For people who identify as transgender, there is a strong sense that they were born into the
wrong body and that their outward looking body does not match how they truly feel about
themselves. They feel male, not female and have always felt that way. There is a great deal
of discomfort or dysphoria about looking and feeling female, and there is a strong desire to
achieve a more masculine appearance. While surgery, clothing and hair for example, can help a
person appear more like a male, many transgender males will want to take testosterone to make
them feel and look more masculine.
This usually involves injecting testosterone into a muscle every 1-2 weeks for many years.
Intramuscular injections can often be uncomfortable or painful, and requires the patient to
be taught how to inject themselves. Or somebody else has to do it. There is a growing trend
in some transgender men to give their injection just below the skin or subcutaneously (like
insulin in a diabetic), because it is less uncomfortable but we don't really know if
testosterone gets into the blood in the same way.
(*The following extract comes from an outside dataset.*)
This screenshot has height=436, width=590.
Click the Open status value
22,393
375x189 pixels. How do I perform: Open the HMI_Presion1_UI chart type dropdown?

At least one clinic in the US already
suggests that patients can use the subcutaneous method but there is almost no research to
show it's the same as intramuscular.
Our project will be looking at a small group of transgender males who are already on
intramuscular testosterone and then switch them over to the same dose of subcutaneous
testosterone, and then compare their levels of testosterone. If those levels are similar,
then patients may chose the less uncomfortable subcutaneous injection.